To provide a speed boost to an existing Nucleus (Rev A or B, regular or +) many have reported that changing the SSD as well a RAM change/upgrade to dual memory slots does the job.

I have the NUC7i7DNKE which uses the same NUC board as the Nucleus+, when I built it, I used the fastest Gen 3 PCI NMVe SSD I could find (the limitation is PCI Gen3). This is a

Samsung 970 EVO Plus 250 GB PCIe NVMe M.2

250GB is the smallest offered, so overkill for the Roon Database, but good to know there is plenty of space capacity.
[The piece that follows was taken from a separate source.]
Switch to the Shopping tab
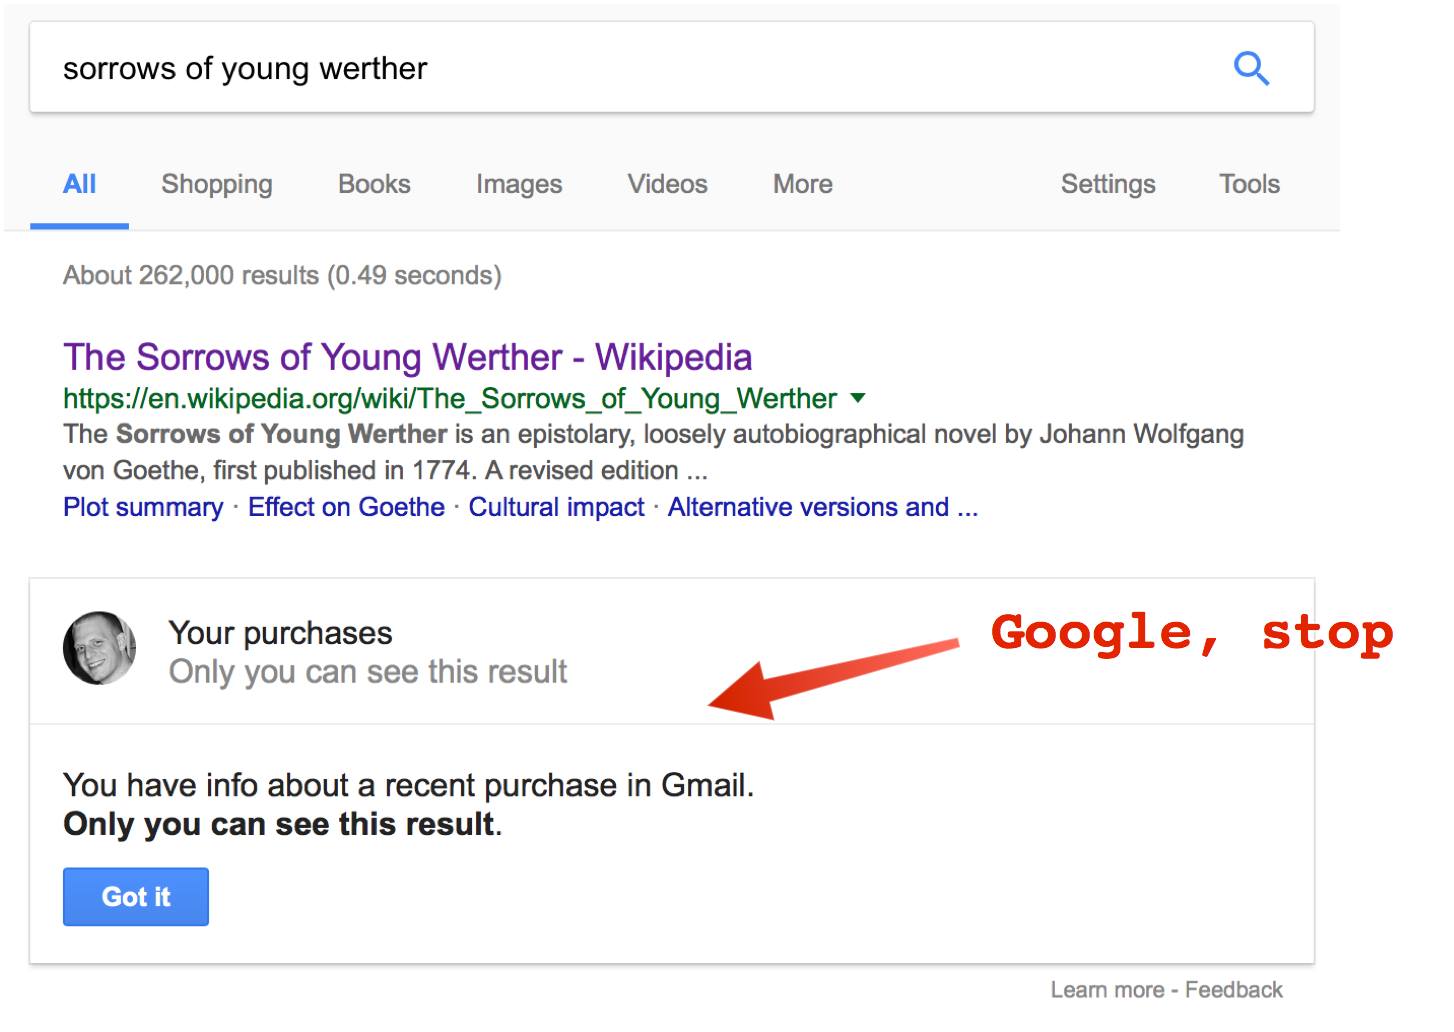1454x1032 pixels. tap(217, 184)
At 110k albums, I only have 95% usage.

Then for the RAM I fitted

Corsair Vengeance SODIMM 16GB (2x8GB) DDR4 2400MHz CL16 Memory.

This been optimized for Laptop/Notebooks using the Intel 6th Generation Intel Core i5 and i7 Processors, as the NUC do.
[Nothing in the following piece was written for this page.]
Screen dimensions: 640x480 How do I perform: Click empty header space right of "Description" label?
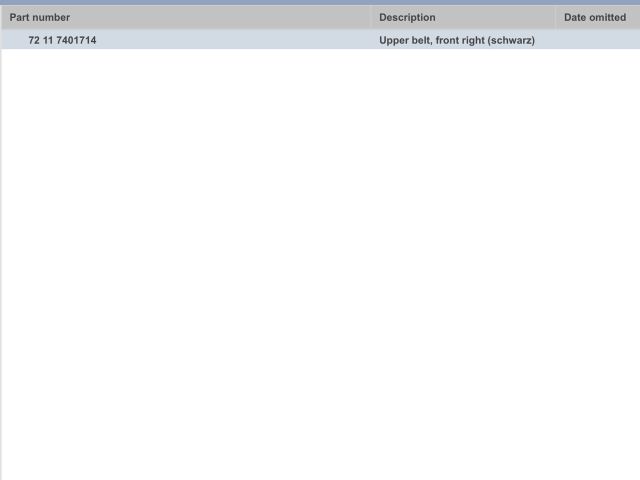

I could of gone 32GB (2x16GB) at the same spec, but there is a doubling of cost.
There isn’t to go from 8GB (2x4GB) to the 16GB (2x8GB) these are virtually the same price now. However ROCK doesn’t seem to be hungry on RAM and certainly doesn’t affect operation until over 500k tracks.

These items can be found on Amazon and are very easy to fit.

Just remember to back up your Roon database first, so it can be immediately restored to the new SSD drive.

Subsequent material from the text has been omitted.